E così la battaglia di Romina Mura si è spostata da Sadali a Roma. Per mesi l’esponente Pd ha presentato una serie di interrogazioni parlamentari al ministro degli Interni, una per ogni atto di violenza subìto da un amministratore sardo. Più di recente ha depositato una proposta di legge per introdurre un reato specifico. Un provvedimento – uno simile è stato presentato dal deputato Pd Francesco Sanna – che estende l’ambito di applicazione dell’articolo 338 del codice penale, punendo fino a otto anni di reclusione chiunque usi violenza o minaccia contro un sindaco, un assessore o un consigliere comunale per impedirne l’attività. È un intervento legislativo importante, ma non ancora sufficiente. «So benissimo che questa proposta di legge, da sola, non risolve il problema» racconta la parlamentare. «Gli strumenti repressivi servono, ma sono inutili se prima non si riesce a costruire un contesto in cui amministrare un comune in maniera serena, utile e produttiva».

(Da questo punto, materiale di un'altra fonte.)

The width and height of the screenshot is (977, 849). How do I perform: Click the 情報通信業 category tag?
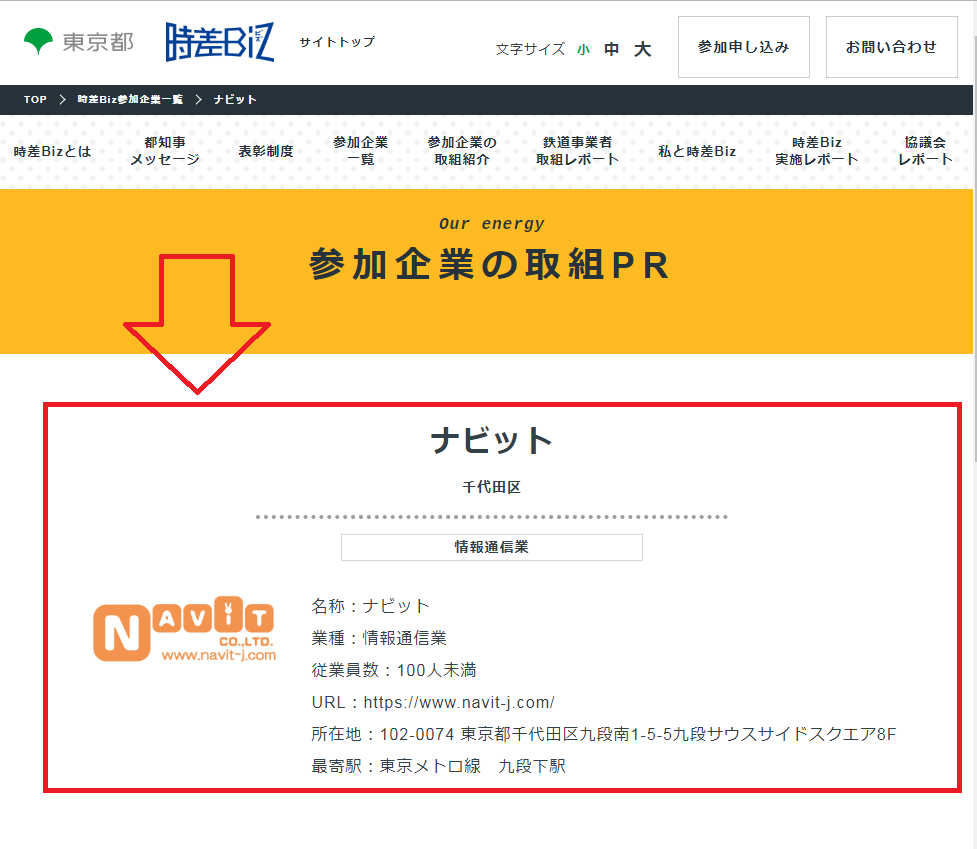tap(491, 547)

Tra il 2013 e il 2014 in Sardegna si sono registrati 136 atti intimidatori nei confronti degli amministratori locali. «La percentuale più alta di attentati, superiamo anche aree del Paese dove c’è la criminalità organizzata di stampo mafioso»

Il ruolo dello Stato resta centrale. In molte zone della Sardegna, negli ultimi anni, la presenza delle forze dell’ordine è stata fortemente ridimensionata. È la conseguenza spesso obbligata della riorganizzazione della spesa pubblica, che ha finito per interessare anche altri servizi pubblici essenziali, come la scuola e la sanità. «Io sono d’accordo con la spending review – spiega la deputata – ma in certi territori la presenza di una caserma dei carabinieri è un simbolo a cui non si può rinunciare». Il fenomeno delle intimidazioni ai sindaci è strettamente legato a queste dinamiche. Come racconta Romina Mura, dopo la chiusura di molti presìdi di pubblica sicurezza, i municipi sono rimasti gli unici rappresentanti dello Stato sul territorio. Realtà in prima linea, che spesso finiscono per diventare l’obiettivo di malesseri e proteste. Fino ai casi di minacce e violenza. E quasi sempre succede nei paesi più piccoli, sotto i 5mila abitanti, come ha recentemente dimostrato la commissione parlamentare di inchiesta sulle intimidazioni agli amministratori locali.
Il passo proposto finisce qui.